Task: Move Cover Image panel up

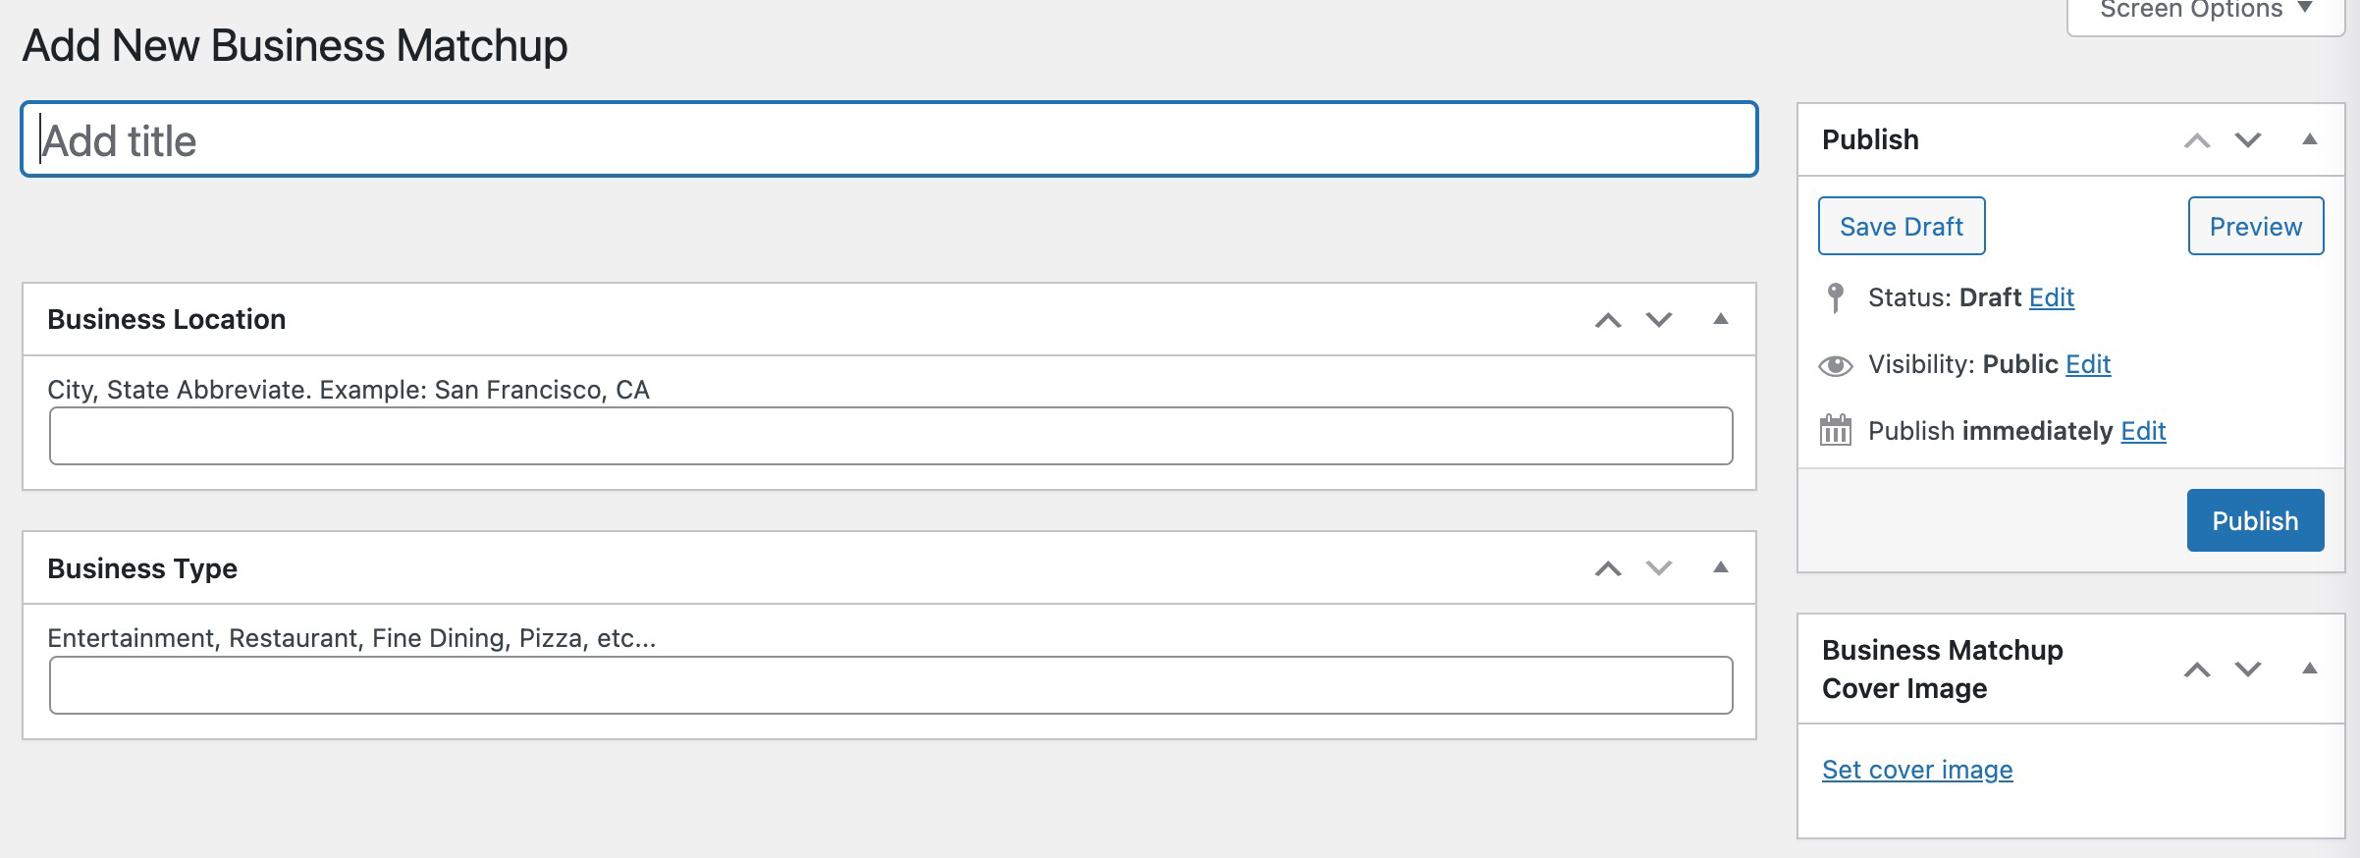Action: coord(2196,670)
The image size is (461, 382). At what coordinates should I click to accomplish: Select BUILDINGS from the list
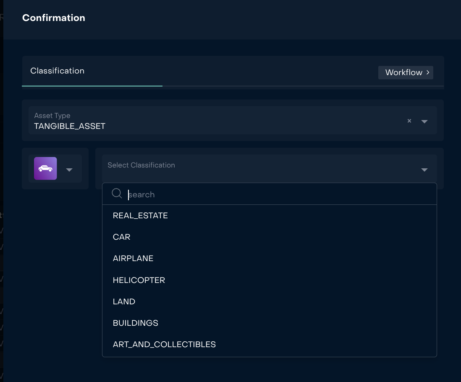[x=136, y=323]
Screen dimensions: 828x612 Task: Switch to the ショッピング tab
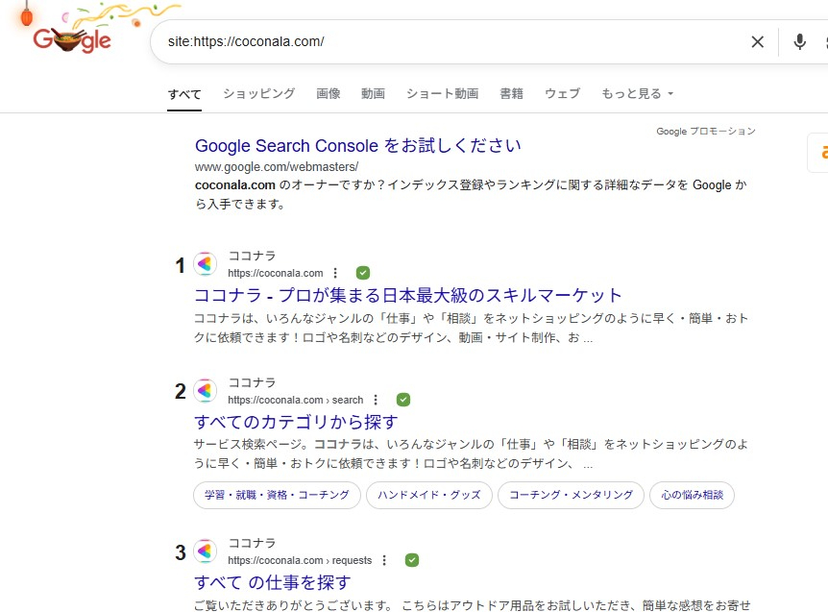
****
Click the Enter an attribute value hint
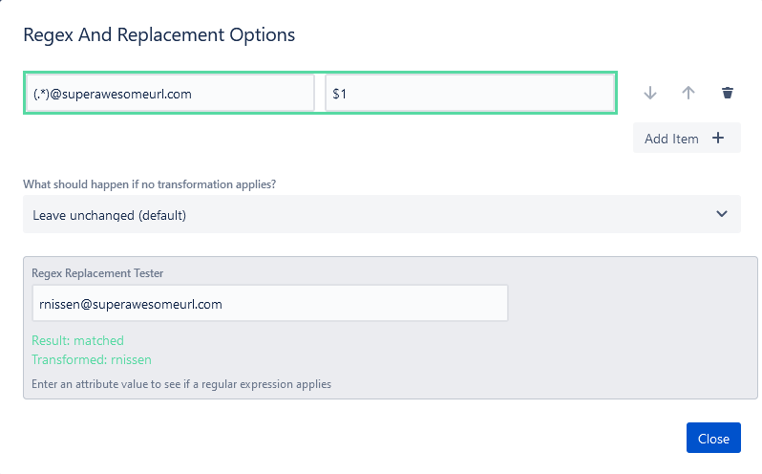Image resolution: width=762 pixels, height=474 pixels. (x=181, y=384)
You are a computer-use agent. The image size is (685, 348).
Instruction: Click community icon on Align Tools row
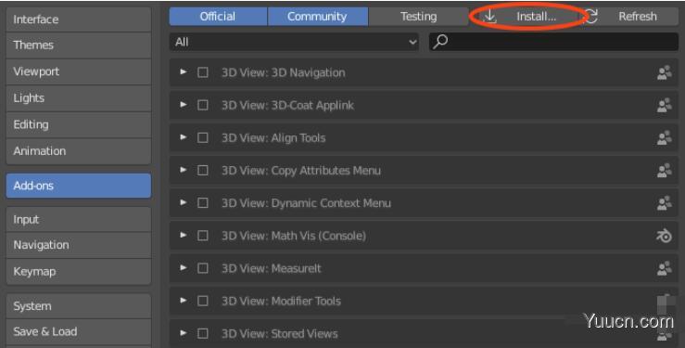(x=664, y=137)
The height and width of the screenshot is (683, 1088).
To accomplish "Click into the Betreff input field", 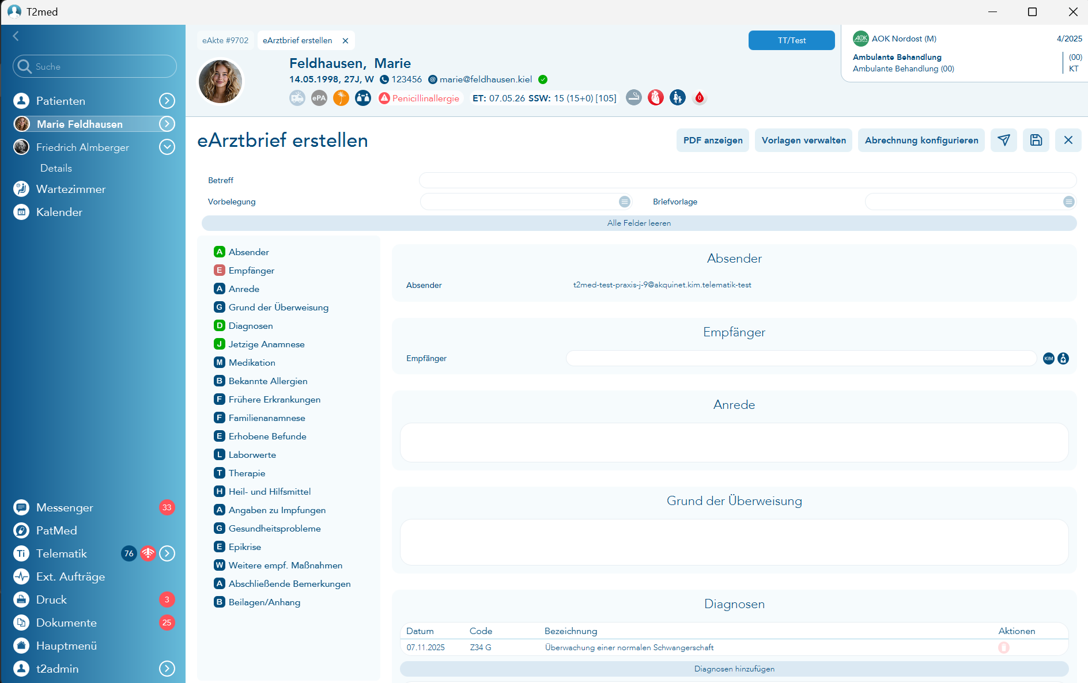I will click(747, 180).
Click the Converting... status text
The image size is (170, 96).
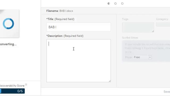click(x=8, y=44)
****
■ WORK TASK ■
Between and including the line with "Task: Move Cover Image panel up" and the line with "Screen dimensions: 828x612", repeat every line exactly as it appears above, with pictures left out.

■ YOUR RESPONSE ■
Task: Move Cover Image panel up

Action: coord(2196,670)
The image size is (461, 382). At what coordinates should I click to accomplish: Select BUILDINGS from the list
[x=136, y=323]
Screen dimensions: 828x612 Task: Switch to the ショッピング tab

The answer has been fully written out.